Il Ministro delle politiche agricole alimentari e forestali, Maurizio Martina, con l’Assessore all’Agricoltura della Regione Lombardia, Gianni Fava, il Presidente di Confagricoltura, Mario Guidi, il vicepresidente di Coldiretti, Ettore Prandini, Giuseppe Cornacchia in rappresentanza CIA, il Presidente di Copagri, Franco Verrascina, e il Presidente di Assolatte, Giuseppe Ambrosi incontrano i rappresentanti della filiera del settore lattiero caseario per affrontare le questioni relative ai rapporti di filiera, all’andamento dei consumi e alla volatilità del prezzo, anche in vista della fine del regime delle quote latte nel 2015.
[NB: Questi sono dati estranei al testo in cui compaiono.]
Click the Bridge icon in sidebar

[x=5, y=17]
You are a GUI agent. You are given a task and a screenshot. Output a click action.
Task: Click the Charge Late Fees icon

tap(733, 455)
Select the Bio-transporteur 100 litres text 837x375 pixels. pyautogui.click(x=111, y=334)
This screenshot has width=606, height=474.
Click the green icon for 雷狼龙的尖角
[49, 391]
Il Ministro Martina ha presentato un piano finalizzato alla valorizzazione del latte italiano basato sui 5 punti cardine:

– Miglioramento della qualità del latte;

– Campagna di educazione alimentare per invertire il calo dei consumi del fresco;

– Promozione su mercati esteri dei grandi formaggi italiani;

– Revisione della normativa sui prodotti trasformati in modo da valorizzare la qualità dei prodotti italiani;

– Richiesta alla Commissione europea di accelerare l’attuazione del regolamento sull’etichettatura, in modo da indicare il luogo di trasformazione e quello di mungitura del latte commercializzato.
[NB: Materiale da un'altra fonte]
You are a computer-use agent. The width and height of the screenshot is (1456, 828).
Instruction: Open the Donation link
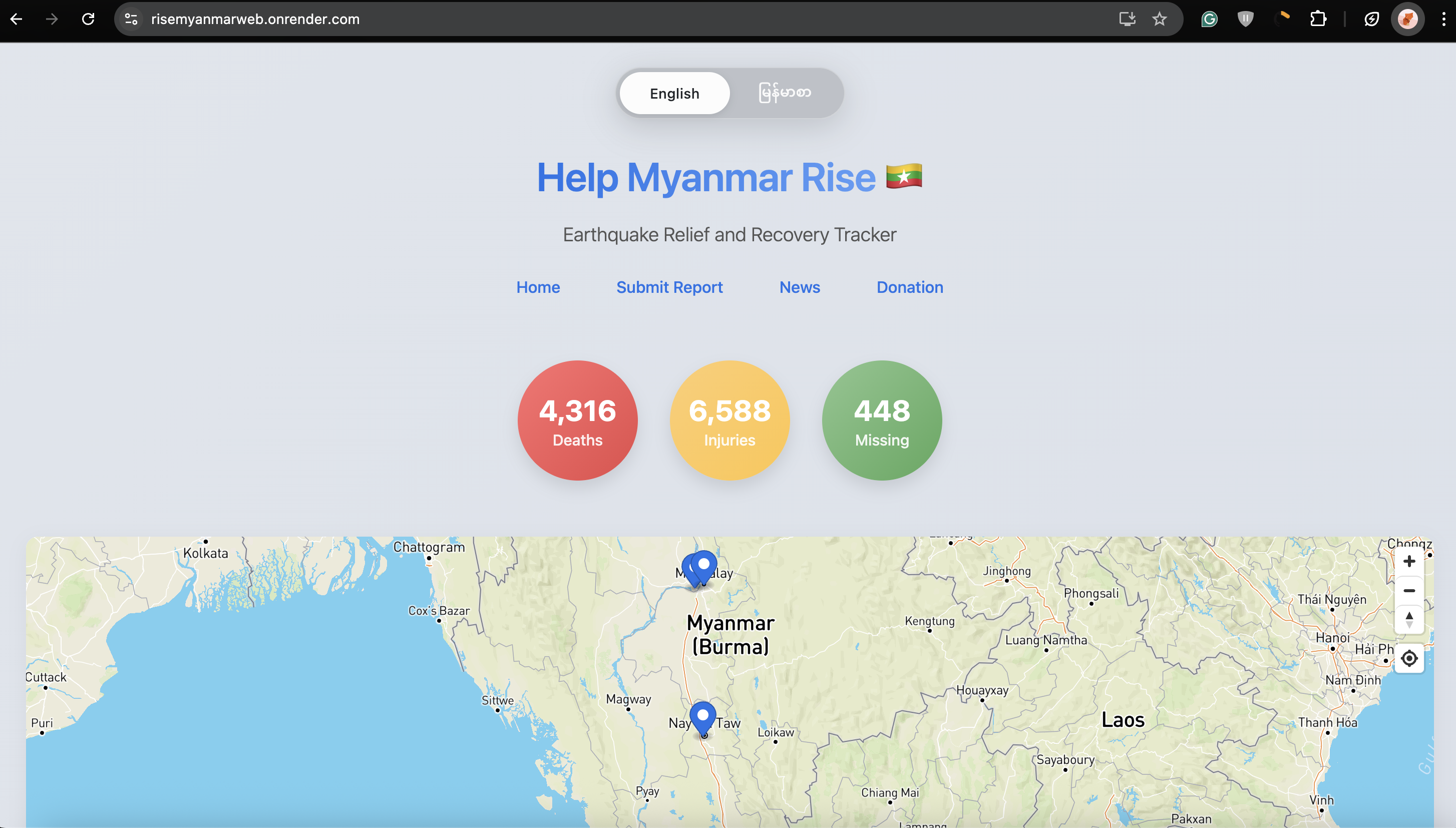(909, 287)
Il Ministro, inoltre dichiara: “Abbiamo intenzione di tutelare un settore strategico come quello del latte italiano. La nostra produzione è di altissima qualità, basti pensare che la metà di questa viene trasformato in formaggi a denominazione d’origine. Siamo pronti a mettere in campo delle azioni concrete e pragmatiche, agendo in anticipo rispetto alla fine del regime delle quote. Vogliamo puntare su qualità, educazione alimentare, promozione ed etichettatura come capisaldi di una strategia a lungo termine, che in questo settore manca da troppo tempo. Nel prossimo Consiglio dei Ministri dell’agricoltura dell’Ue, come Presidenza, metteremo all’ordine del giorno il tema dell’etichettatura, perché anche su questo aspetto vogliamo migliorare. Il Governo c’è e farà la sua parte, così come c’è la disponibilità delle Regioni di intervenire ulteriormente. Ora ci aspettiamo che tutti i soggetti della filiera lavorino fin da subito per irrobustire i rapporti di filiera, tutelando gli allevatori, e per dare futuro a tante aziende e per salvaguardare la qualità delle nostre produzioni. Siamo pronti a convocare di nuovo le parti a breve per una verifica operativa”.

La produzione lattiero-casearia italiana è tra le migliori al mondo, frutto delle materia prima di qualità, della professionalità degli allevatori, dei produttori e dei controllori del settore, come i Medici veterinari e i responsabili del controllo di qualità.